• Work to do
Copy the data, beginning at the line that has "Click the dollar" and stopping after the line that has "tap(480, 540)". Keep all other text unchanged, but scale every coordinate by 0.8, rounding each result to a whole number with halves rounded up.

----- Dataset records -----

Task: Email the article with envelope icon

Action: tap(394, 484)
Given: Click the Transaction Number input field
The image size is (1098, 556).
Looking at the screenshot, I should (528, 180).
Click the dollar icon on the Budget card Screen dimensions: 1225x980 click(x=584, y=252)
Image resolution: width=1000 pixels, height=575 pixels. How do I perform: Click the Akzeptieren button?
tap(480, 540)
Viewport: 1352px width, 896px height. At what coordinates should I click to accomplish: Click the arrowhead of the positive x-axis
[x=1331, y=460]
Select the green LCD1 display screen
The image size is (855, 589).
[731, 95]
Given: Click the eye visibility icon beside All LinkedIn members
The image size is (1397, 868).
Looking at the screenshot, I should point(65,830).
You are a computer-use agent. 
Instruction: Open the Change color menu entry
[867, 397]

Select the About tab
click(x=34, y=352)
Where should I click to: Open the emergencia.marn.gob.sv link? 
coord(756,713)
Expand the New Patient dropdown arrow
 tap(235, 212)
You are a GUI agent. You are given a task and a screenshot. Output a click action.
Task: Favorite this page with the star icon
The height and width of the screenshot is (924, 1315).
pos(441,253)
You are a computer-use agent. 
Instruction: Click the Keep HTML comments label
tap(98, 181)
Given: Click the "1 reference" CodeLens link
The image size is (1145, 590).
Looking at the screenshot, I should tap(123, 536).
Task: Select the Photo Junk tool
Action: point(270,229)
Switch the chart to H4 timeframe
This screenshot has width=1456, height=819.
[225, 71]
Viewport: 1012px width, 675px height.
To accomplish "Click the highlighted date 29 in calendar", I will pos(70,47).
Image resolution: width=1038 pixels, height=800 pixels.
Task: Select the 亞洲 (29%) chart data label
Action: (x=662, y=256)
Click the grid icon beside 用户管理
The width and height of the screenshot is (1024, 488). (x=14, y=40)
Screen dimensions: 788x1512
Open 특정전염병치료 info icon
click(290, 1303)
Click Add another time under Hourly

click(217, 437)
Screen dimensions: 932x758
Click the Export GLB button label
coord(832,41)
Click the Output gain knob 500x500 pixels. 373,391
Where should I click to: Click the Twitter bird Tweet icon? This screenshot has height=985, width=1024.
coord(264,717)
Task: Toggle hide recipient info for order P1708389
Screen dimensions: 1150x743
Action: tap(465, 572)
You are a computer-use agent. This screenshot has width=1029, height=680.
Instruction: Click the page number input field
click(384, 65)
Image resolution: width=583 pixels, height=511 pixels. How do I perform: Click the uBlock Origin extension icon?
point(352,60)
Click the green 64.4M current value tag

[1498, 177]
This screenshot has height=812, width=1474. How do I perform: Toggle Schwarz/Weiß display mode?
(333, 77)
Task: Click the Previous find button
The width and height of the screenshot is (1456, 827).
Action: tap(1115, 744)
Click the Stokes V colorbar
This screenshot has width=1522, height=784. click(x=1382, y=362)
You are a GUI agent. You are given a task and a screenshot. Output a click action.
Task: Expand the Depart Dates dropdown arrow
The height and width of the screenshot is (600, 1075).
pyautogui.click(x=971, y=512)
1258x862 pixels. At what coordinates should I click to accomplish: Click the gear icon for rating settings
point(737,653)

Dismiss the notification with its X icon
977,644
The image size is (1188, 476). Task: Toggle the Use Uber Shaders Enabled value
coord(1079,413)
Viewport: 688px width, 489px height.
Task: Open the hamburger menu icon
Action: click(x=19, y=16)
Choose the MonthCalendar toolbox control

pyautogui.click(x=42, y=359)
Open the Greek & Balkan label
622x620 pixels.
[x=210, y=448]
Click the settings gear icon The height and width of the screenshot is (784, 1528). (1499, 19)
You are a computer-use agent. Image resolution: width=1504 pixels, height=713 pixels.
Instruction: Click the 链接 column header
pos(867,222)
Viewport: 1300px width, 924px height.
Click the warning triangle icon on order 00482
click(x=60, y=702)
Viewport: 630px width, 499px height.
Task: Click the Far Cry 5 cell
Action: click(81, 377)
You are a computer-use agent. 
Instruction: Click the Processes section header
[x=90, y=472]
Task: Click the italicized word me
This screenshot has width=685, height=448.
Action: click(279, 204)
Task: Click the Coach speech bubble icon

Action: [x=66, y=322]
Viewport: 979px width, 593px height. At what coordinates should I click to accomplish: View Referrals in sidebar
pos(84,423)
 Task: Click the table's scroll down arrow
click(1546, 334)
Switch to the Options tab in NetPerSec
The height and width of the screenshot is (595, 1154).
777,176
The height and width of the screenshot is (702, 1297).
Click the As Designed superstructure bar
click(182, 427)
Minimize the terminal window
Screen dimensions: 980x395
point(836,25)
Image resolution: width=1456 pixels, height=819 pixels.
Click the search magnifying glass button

-----

• Expected answer
Click the dollar icon on the Budget card Screen dimensions: 1225x980 click(x=467, y=202)
Image resolution: width=1000 pixels, height=575 pixels. How do I perform: Click the Akzeptieren button?
tap(384, 432)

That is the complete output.